I think this touches upon my question. In the dying process, there are natural chemicals that occur, which are part of the death process and removes you from pain. Think of a gazelle being eaten alive by a lion. Pain shuts off as they transition from life to death. That particular experience is pure, not riddled with pain, according to the reports of NDE'ers. All suffering vanishes.

Some people can take days or months to die and if their pain is such and you could help by giving morphine why wouldn’t you?,a supposed afterlife with nobody that’s actually ever seen it is a pretty dumb reason not to give pain relief IMO.
As far as I know, the actual dying process or 'transitioning' generally does not take months at all. It's usually a matter of either hours or days, possibly up to three weeks. Leading up to that transitioning may take months, or even years. I'm not questioning doing pain management for actual pain. But it seems the assumption by many here is that all dying is a horrible painful process and morphine should be given regardless of whether it is or not.

My point is that dying itself, passing from life "into the Light", as described by NDEs, is a profoundly spiritual experience. If, you don't believe that you are annihilated at death, than it's comparable to spiritual experience in life itself, and is part of the whole as a continuum. Is spiritual experience diminished by being high? In my experience, it is. Dying is a one-time experience in this life, and do you want to 'pass through the veil' loaded, or with eyes wide opened?

For some, it doesn't matter. The spiritual is unimportant to them in this life, and according to those who believe in reincarnation, you'll just come back again and again until it is.

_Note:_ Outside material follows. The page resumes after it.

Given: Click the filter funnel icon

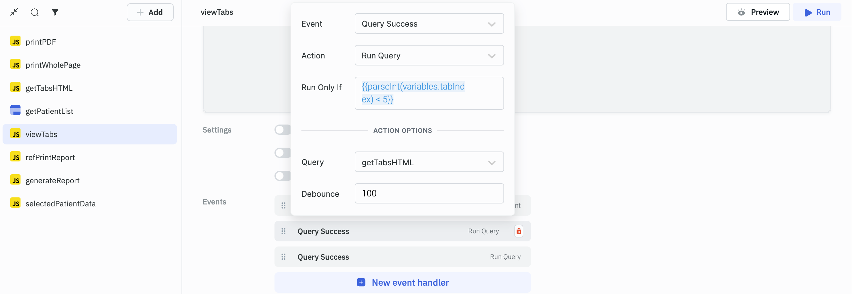Looking at the screenshot, I should click(x=55, y=12).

But if it is important to your overall progress, then the question stands. Are you better served not being stoned at death? I'm just debating that question for myself.
 

sun rise

The world is on fire
Premium Member
But when you make it a normal practice, if you are dying, you get morphine, that isn't dictating to others itself?

It's not a normal practice around here. My father-in-law was with us and in hospice care when he passed. No drugs were needed.

It should always be a choice including how much to take. Given my reincarnation belief, we've all died many many times. Dying while under pain relieving drugs would be another way to drop the physical body,

I also don't think we should be certain about what goes on during the moment of death. There's even "terminal lucidity" in Alzheimer's patients.“Awakenings” in Advanced Dementia Patients Hint at Untapped Brain Reserves
 

sun rise

The world is on fire
Premium Member
"There is something beautiful in seeing the poor accept their lot, to suffer it like Christ's Passion. The world gains much from their suffering."

There's a big difference between necessary suffering and unnecessary suffering.

As far as I know, the actual dying process or 'transitioning' generally does not take months at all. It's usually a matter of either hours or days, possibly up to three weeks.

I don't have a scientific response but I do have a personal one. There was a friend in her 80's who decided that she had had a good life and it was time to go. She basically drifted off over a few weeks but came back fully aware when my wife played some music in her room because that woman had really loved music. After that she was basically unconscious.

My father-in-law went through serious fear of dying, had it disappear and his last words were "I'm ready now". In his case, the weeks before the last day were of fear and decreasing fear.

Sudden accidents or medical issues would be an entirely different matter, of course.